INSTRUCTIONS TO FOLLOW → Identify the line that contains "Dream State (529, 1085)" in the material. Output it and every line after it, unchanged, through the end.

########################################

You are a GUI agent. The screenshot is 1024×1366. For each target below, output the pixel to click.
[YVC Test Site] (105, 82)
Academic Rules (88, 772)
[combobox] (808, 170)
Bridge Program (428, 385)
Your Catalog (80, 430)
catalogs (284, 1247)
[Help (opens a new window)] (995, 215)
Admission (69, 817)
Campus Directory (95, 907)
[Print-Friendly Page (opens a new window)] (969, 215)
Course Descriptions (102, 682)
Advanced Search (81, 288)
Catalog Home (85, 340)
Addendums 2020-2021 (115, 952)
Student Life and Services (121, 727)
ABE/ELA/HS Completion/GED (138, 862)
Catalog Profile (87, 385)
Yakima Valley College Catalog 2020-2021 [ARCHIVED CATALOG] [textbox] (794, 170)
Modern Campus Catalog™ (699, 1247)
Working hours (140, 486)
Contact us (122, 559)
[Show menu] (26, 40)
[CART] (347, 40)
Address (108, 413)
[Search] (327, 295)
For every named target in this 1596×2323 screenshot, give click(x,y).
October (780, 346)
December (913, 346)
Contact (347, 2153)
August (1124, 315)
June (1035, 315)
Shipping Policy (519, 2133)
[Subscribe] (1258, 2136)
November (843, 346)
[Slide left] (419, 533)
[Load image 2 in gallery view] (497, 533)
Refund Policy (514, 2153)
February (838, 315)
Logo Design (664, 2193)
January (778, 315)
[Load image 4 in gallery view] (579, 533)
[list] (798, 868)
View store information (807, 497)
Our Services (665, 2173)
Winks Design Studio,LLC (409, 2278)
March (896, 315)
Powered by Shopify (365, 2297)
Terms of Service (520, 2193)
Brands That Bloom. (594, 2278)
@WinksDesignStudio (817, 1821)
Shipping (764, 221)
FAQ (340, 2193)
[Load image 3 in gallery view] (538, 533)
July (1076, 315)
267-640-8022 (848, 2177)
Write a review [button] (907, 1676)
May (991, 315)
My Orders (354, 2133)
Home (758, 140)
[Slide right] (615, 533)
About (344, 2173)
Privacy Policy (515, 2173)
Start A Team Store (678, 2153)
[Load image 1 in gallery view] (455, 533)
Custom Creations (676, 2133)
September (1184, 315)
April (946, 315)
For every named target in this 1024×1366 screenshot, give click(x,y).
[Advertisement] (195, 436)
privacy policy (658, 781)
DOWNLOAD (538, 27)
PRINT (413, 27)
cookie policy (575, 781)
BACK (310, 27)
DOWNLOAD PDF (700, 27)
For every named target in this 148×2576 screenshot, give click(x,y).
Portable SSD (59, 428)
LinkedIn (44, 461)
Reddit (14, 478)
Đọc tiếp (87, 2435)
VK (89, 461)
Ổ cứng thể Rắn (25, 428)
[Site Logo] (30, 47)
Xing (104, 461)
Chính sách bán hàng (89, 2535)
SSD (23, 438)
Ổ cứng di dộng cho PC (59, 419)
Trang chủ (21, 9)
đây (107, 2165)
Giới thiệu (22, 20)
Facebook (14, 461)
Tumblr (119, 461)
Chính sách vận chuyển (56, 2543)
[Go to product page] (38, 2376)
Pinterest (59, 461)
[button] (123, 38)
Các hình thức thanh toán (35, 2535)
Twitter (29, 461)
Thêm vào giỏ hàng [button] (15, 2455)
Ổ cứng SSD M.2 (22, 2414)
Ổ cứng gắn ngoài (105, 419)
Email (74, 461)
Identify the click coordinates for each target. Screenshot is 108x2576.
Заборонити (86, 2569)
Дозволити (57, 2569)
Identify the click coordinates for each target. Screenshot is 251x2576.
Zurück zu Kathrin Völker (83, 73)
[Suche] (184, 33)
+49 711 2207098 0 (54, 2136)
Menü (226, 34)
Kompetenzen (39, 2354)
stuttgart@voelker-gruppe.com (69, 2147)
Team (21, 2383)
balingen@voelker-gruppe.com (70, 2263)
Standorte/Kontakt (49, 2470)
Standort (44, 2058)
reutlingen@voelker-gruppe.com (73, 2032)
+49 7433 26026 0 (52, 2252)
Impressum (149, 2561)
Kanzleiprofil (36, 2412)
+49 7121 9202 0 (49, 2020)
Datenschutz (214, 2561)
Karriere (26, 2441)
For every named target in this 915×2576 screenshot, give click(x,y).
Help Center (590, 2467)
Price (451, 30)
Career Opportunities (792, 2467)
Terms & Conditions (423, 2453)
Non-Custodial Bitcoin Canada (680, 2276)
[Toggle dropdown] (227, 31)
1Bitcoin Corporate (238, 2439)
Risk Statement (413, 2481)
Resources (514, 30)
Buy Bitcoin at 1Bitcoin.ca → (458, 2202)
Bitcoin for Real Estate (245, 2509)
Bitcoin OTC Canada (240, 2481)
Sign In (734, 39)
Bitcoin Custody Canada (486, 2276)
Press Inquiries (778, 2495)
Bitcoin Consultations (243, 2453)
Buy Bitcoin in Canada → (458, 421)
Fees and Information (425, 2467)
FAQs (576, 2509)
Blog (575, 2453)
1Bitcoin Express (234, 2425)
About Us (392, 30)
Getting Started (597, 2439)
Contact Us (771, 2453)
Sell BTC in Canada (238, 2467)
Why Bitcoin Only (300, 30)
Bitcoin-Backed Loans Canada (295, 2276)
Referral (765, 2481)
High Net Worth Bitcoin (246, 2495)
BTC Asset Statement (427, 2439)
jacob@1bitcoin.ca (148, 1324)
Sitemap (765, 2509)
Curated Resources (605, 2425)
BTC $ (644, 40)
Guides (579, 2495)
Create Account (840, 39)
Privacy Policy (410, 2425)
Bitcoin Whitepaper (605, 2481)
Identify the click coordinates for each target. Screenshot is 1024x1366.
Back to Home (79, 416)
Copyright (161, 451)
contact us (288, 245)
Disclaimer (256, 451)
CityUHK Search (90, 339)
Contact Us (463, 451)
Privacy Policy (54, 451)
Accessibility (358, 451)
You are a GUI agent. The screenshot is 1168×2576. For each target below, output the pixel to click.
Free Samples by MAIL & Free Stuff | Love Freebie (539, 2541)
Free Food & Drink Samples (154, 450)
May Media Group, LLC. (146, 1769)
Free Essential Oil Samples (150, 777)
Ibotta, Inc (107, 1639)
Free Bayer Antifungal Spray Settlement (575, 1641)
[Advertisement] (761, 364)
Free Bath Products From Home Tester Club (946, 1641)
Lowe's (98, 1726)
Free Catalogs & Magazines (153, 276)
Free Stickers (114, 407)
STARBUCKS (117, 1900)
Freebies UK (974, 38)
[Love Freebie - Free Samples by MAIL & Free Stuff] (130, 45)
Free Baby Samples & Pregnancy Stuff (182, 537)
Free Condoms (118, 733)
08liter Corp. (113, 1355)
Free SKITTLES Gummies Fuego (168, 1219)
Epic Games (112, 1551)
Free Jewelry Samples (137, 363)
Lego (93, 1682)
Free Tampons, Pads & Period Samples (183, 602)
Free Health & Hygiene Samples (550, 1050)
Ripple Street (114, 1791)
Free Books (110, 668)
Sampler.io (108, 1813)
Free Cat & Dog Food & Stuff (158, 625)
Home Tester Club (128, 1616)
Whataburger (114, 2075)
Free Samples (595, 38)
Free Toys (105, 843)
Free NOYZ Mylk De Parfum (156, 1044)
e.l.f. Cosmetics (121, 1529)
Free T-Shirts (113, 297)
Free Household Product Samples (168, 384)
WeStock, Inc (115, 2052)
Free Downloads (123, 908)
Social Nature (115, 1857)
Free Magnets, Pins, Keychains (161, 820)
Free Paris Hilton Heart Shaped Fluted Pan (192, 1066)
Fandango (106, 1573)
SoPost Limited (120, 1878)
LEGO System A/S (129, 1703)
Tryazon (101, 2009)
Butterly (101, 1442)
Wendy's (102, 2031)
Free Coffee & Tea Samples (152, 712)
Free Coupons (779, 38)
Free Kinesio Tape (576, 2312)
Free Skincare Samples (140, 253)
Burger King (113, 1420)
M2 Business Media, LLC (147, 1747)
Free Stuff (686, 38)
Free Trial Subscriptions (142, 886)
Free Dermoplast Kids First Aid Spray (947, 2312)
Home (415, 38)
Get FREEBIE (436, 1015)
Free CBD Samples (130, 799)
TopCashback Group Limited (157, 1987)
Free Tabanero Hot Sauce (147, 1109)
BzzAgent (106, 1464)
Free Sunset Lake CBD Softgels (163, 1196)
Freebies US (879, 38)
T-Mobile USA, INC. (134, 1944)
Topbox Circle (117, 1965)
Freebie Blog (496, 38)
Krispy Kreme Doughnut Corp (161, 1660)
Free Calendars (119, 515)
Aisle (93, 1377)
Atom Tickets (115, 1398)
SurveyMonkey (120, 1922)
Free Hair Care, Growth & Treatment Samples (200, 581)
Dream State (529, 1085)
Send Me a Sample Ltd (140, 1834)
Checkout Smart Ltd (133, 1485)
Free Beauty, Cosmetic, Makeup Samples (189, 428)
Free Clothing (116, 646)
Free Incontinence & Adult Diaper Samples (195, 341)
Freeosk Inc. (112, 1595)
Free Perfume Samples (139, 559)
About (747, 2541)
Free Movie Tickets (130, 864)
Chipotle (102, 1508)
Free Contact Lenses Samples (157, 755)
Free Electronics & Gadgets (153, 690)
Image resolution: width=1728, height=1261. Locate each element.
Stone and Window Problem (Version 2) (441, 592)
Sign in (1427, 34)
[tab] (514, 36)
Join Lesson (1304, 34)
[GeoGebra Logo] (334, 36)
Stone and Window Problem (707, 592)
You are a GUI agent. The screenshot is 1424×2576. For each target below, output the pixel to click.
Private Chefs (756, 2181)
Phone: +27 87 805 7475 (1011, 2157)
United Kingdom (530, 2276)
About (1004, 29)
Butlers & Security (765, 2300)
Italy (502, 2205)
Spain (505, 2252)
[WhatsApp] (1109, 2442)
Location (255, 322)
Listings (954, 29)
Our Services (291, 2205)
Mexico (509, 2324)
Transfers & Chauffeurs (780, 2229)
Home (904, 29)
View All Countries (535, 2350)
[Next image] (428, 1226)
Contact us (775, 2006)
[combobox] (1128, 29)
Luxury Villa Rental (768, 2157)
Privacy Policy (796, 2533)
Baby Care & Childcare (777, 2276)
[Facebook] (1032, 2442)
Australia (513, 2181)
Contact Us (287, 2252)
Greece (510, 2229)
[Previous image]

########################################

OUTPUT FOR THIS EXERCISE →
Dream State (529, 1085)
Send Me a Sample Ltd (140, 1834)
Checkout Smart Ltd (133, 1485)
Free Beauty, Cosmetic, Makeup Samples (189, 428)
Free Clothing (116, 646)
Free Incontinence & Adult Diaper Samples (195, 341)
Freeosk Inc. (112, 1595)
Free Perfume Samples (139, 559)
About (747, 2541)
Free Movie Tickets (130, 864)
Chipotle (102, 1508)
Free Contact Lenses Samples (157, 755)
Free Electronics & Gadgets (153, 690)
Image resolution: width=1728, height=1261. Locate each element.
Stone and Window Problem (Version 2) (441, 592)
Sign in (1427, 34)
[tab] (514, 36)
Join Lesson (1304, 34)
[GeoGebra Logo] (334, 36)
Stone and Window Problem (707, 592)
You are a GUI agent. The screenshot is 1424×2576. For each target below, output the pixel to click.
Private Chefs (756, 2181)
Phone: +27 87 805 7475 (1011, 2157)
United Kingdom (530, 2276)
About (1004, 29)
Butlers & Security (765, 2300)
Italy (502, 2205)
Spain (505, 2252)
[WhatsApp] (1109, 2442)
Location (255, 322)
Listings (954, 29)
Our Services (291, 2205)
Mexico (509, 2324)
Transfers & Chauffeurs (780, 2229)
Home (904, 29)
View All Countries (535, 2350)
[Next image] (428, 1226)
Contact us (775, 2006)
[combobox] (1128, 29)
Luxury Villa Rental (768, 2157)
Privacy Policy (796, 2533)
Baby Care & Childcare (777, 2276)
[Facebook] (1032, 2442)
Australia (513, 2181)
Contact Us (287, 2252)
Greece (510, 2229)
[Previous image]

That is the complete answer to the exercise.